Tom Casey, Deputy Spokesman
Washington, DC
September 5, 2007


Appointment of Amb. Don Bandler as Quartet Representative Blair's Head of Mission in Jerusalem
Will be Helping Former PM Blair Carry Out Mandate / Other Quartet Members to Contribute Staff
Upcoming Travel Plans by Secretary Rice
U.S. Government's Relationship with George Soros' Organizations / Research
Assistant Secretary Welch's Meetings
President Calderon's Comments / Mexico's Concerns for Its Citizen's Abroad
No New Updates to Basic Guidance for Americans in Germany / Warden Message
German Authorities Conducting Investigation / U.S. Grateful to Germans for Taking This Step
Status of Taiwan / U.S. Policies Concerning China
Reports of North Korean Arrest of an Alleged Spy
U.S. Seeking Information about Status of Reportedly Detained Hmong
U.S. Pleased to See that Parnaz Azima Has Had Her Passport Returned and is Preparing to Leave
No Progress on Levinson Case
South Korean Government's Statements That They Did Not Pay for Release of Hostages
U.S. Continues to be Concerned about the Three Americans Held Hostage by the FARC
U.S. Would Also Like to See Colombians Being Held by the FARC to be Released as Well
U.S. Urges All Nations to Respect International Obligations Regarding Religious Freedom
U.S. Pleased to See Contacts Among Various Parties and Urges Resolution to Long-Running Disputes


12:45 p.m. EDT

MR. CASEY: Okay. Well, good afternoon everybody. I actually do have a small personnel announcement to share with you as we start the briefing today.

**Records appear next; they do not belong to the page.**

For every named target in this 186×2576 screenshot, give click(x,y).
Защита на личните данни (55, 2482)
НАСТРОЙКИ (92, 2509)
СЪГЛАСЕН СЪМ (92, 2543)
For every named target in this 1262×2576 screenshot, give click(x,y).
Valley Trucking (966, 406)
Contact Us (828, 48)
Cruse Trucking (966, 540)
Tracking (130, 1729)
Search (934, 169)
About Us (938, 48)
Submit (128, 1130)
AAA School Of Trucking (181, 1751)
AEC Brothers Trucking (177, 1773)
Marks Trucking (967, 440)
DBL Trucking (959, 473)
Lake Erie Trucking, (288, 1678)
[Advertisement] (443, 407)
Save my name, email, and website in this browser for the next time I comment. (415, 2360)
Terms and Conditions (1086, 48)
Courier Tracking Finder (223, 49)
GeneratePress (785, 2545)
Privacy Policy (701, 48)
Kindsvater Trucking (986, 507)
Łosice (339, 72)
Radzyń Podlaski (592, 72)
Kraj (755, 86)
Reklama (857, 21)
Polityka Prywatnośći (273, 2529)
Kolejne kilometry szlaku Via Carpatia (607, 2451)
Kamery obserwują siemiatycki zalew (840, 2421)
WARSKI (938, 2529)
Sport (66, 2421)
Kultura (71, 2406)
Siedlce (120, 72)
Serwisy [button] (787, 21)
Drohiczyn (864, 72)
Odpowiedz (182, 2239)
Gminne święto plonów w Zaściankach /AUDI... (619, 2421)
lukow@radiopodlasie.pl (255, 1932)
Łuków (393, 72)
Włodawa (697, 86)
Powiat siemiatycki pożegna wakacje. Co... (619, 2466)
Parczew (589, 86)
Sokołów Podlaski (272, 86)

The United States is pleased to support the mission of Quartet envoy Tony Blair by offering Ambassador Don Bandler, a senior retired U.S. diplomat of considerable experience, to serve as the Quartet Representative's Head of Mission in Jerusalem. He will, in fact, be based in Jerusalem and is taking part in former Prime Minister Blair's current visit to the region.

This is part of a commitment that the Quartet made at the time of Mr. Blair's appointment to have some officials seconded from the various Quartet governments to be based in Jerusalem to be able to support his mission. And so Mr. Bandler, former Ambassador Bandler, will be the U.S. representative in this effort, and we look forward to him continuing on with his work with former Prime Minister Blair now and in the future.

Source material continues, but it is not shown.